Sukses

Perang Hamas Vs Israel: Netanyahu Kembali Menentang AS soal Negara Palestina Merdeka

Netanyahu kembali menegaskan pendiriannya kepada AS bahwa kebutuhan keamanan Israel tidak memberikan ruang bagi negara Palestina yang berdaulat.

Liputan6.com, Tel Aviv - Benjamin Netanyahu, yang menentang pendirian negara Palestina, kian tersudutkan. Pemerintah Israel di bawah kepemimpinannya, tidak hanya menghadapi perpecahan secara internal, namun juga dengan sekutu utamanya, Amerika Serikat (AS), dan dikritik secara luas oleh rakyatnya sendiri.

Kemarahan terhadap Netanyahu jelas terlihat di jalanan pada Sabtu (20/1/2024), di mana unjuk rasa terjadi di sejumlah wilayah di Israel, seperti Tel Aviv, Yerusalem, Caesarea, dan Kfar Saba. Beberapa menuntut tindakan yang lebih berani untuk memulangkan sandera yang masih ditawan Hamas, sementara sebagian lainnya menuntut Netanyahu mundur.
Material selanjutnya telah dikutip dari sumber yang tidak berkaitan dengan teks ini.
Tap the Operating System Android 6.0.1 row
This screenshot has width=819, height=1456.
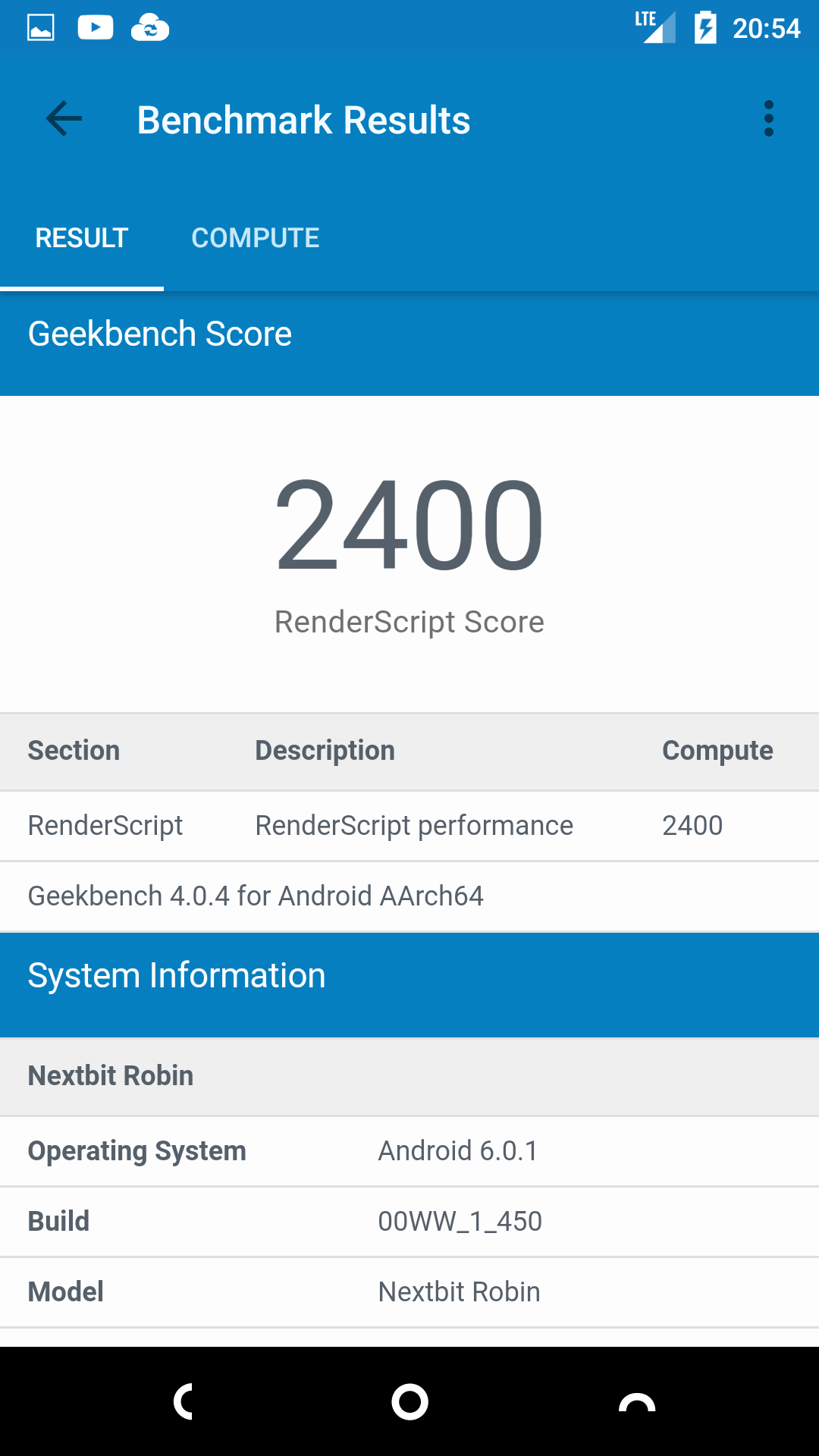tap(410, 1151)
Seorang demonstran di Yerusalem mengusung poster bertuliskan, "Seruan para ibu: kami tidak akan mengorbankan anak-anak kami dalam perang untuk menyelamatkan kelompok sayap kanan."
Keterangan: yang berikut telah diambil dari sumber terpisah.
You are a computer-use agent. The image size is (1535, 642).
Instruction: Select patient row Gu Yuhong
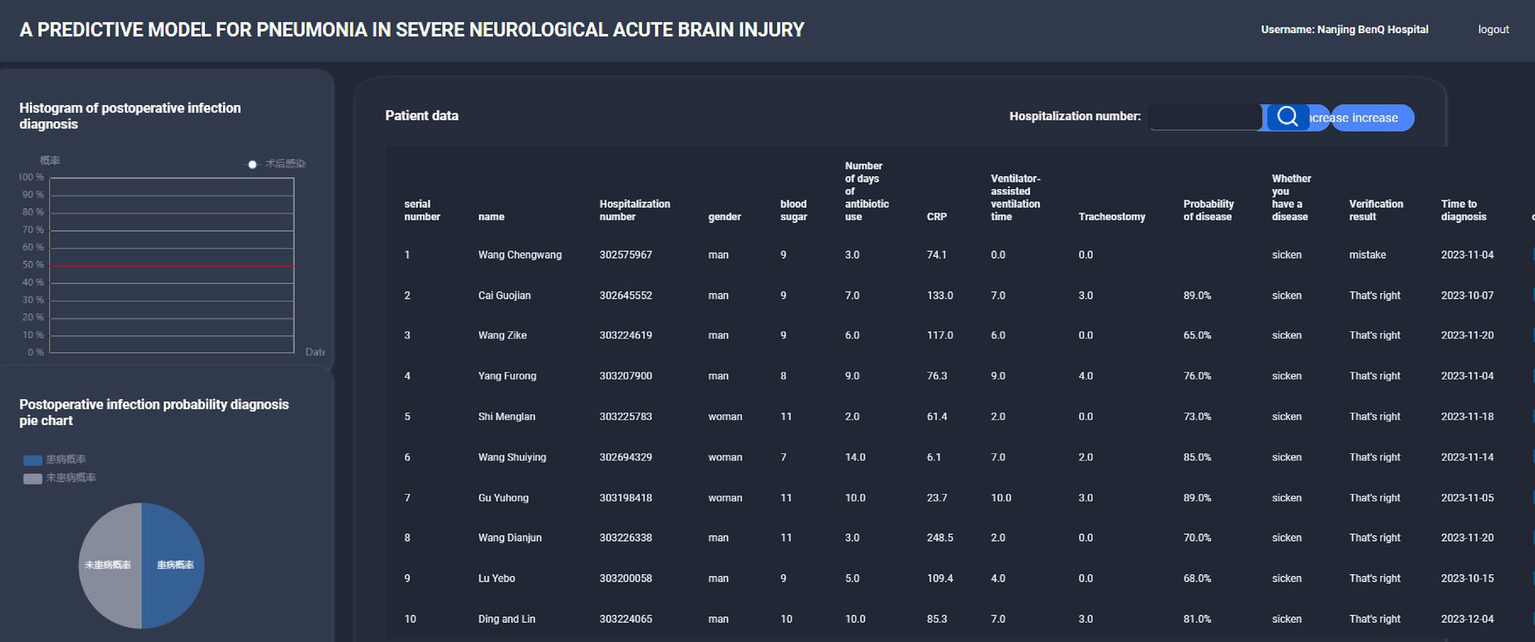click(503, 498)
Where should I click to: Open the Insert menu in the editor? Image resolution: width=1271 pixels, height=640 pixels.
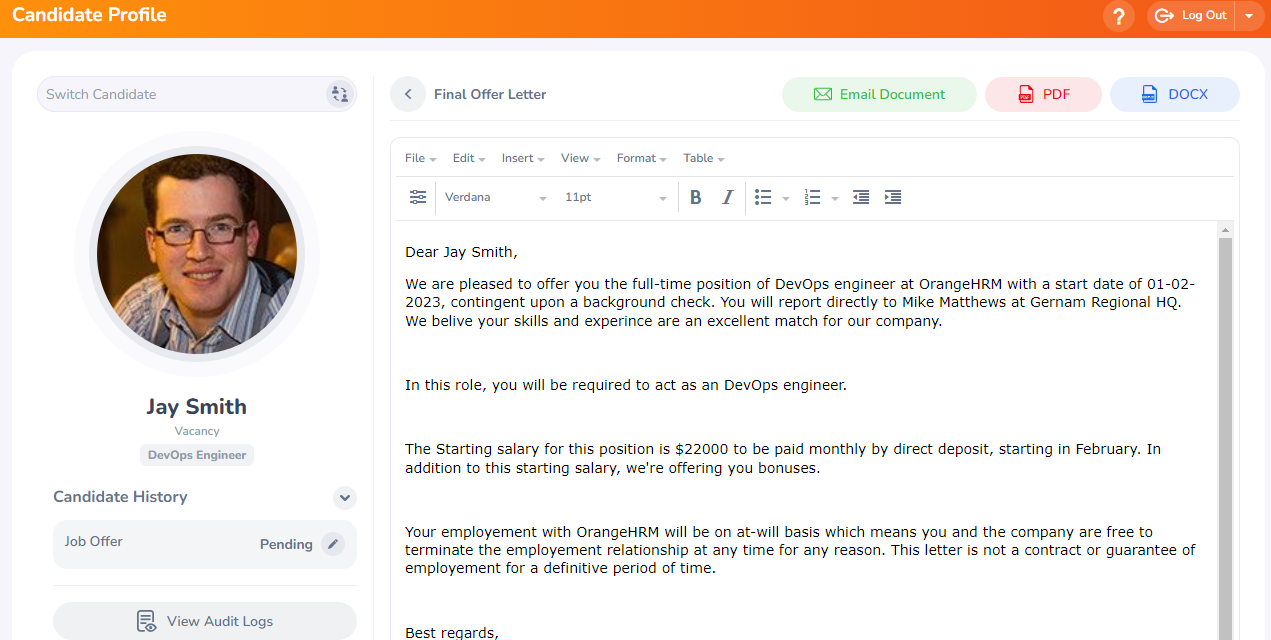click(x=523, y=158)
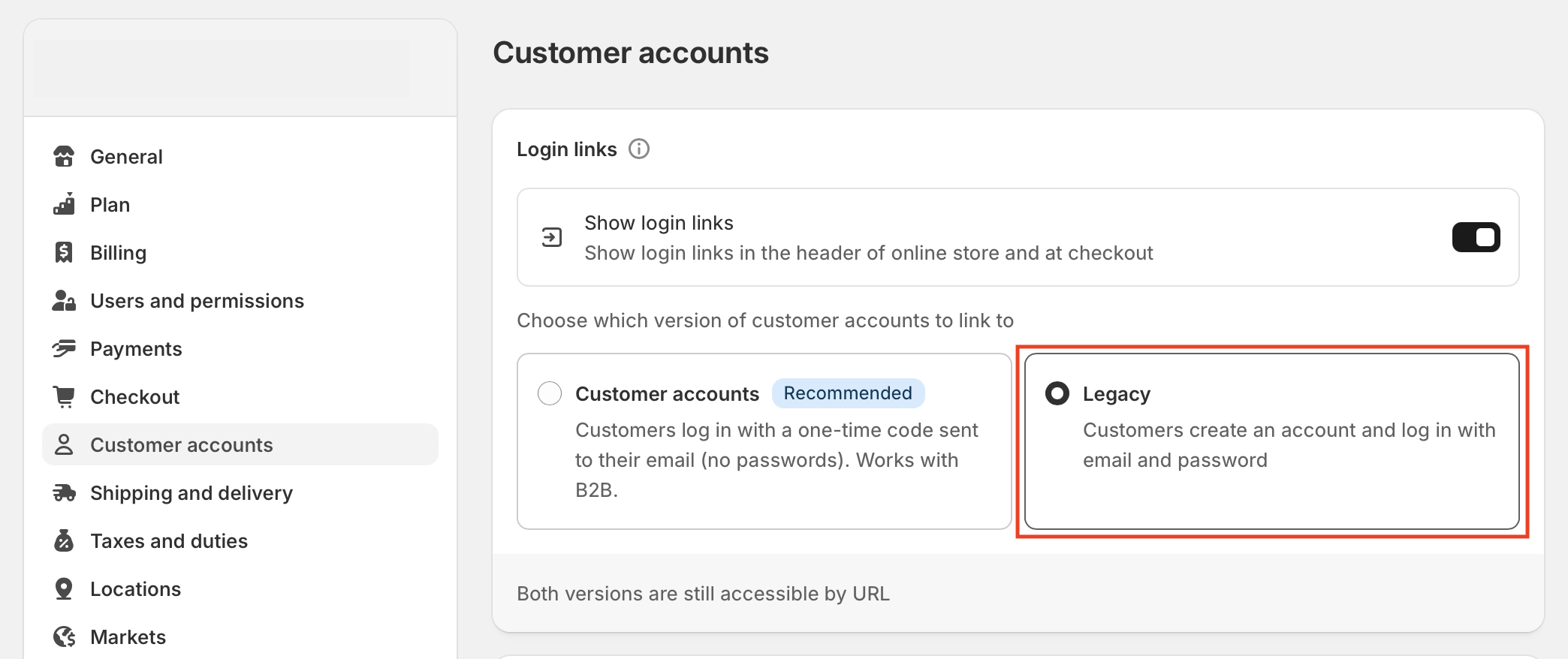This screenshot has width=1568, height=659.
Task: Click the Billing receipt icon
Action: pos(64,253)
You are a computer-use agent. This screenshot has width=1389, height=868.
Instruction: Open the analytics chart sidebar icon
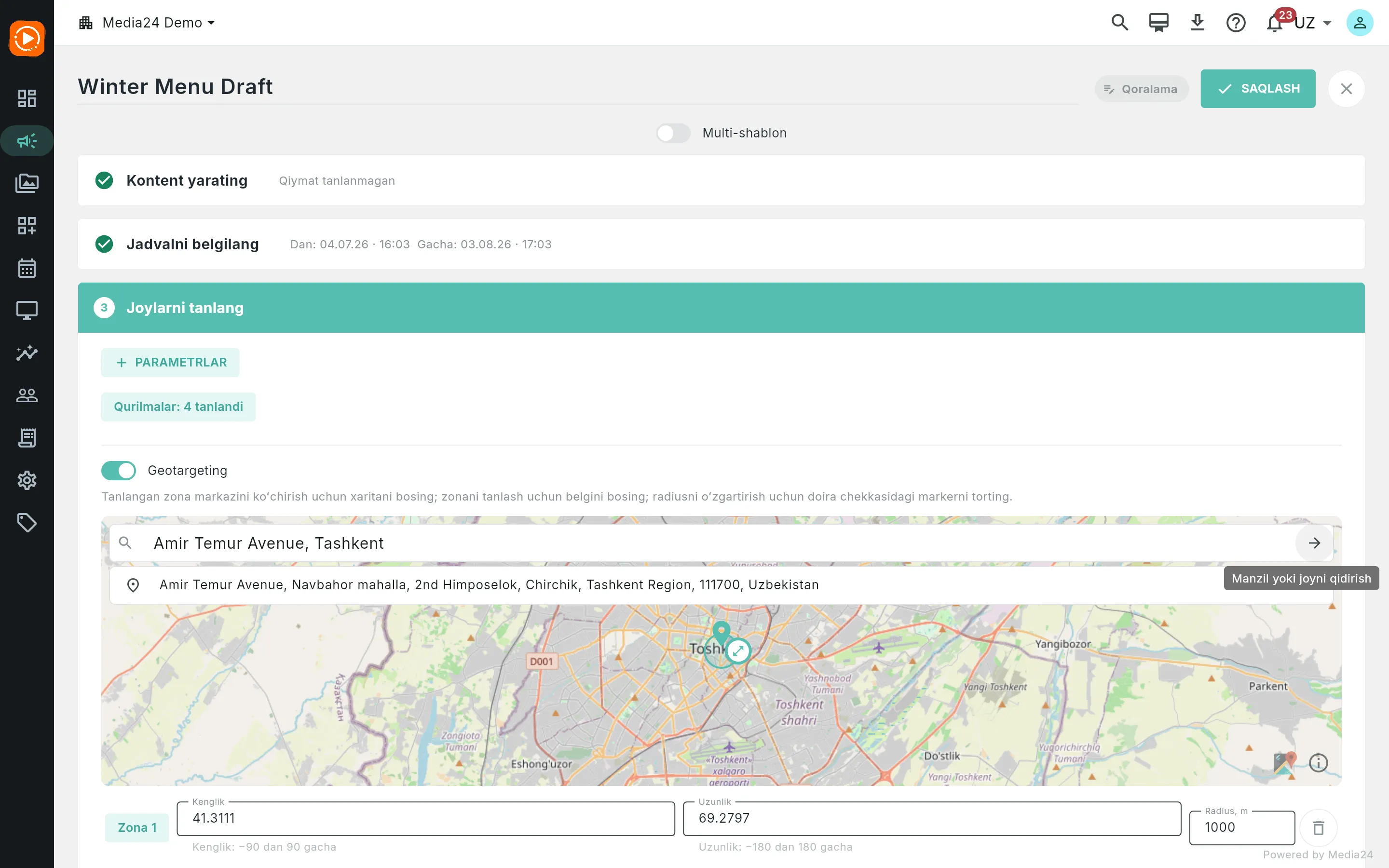(27, 353)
Pada Jumat (19/1), Netanyahu kembali menegaskan kepada AS pendiriannya soal negara Palestina. Menurut juru bicaranya, Netanyahu mengatakan kepada Presiden Joe Biden via telepon bahwa kebutuhan keamanan Israel tidak memberikan ruang bagi negara Palestina yang berdaulat.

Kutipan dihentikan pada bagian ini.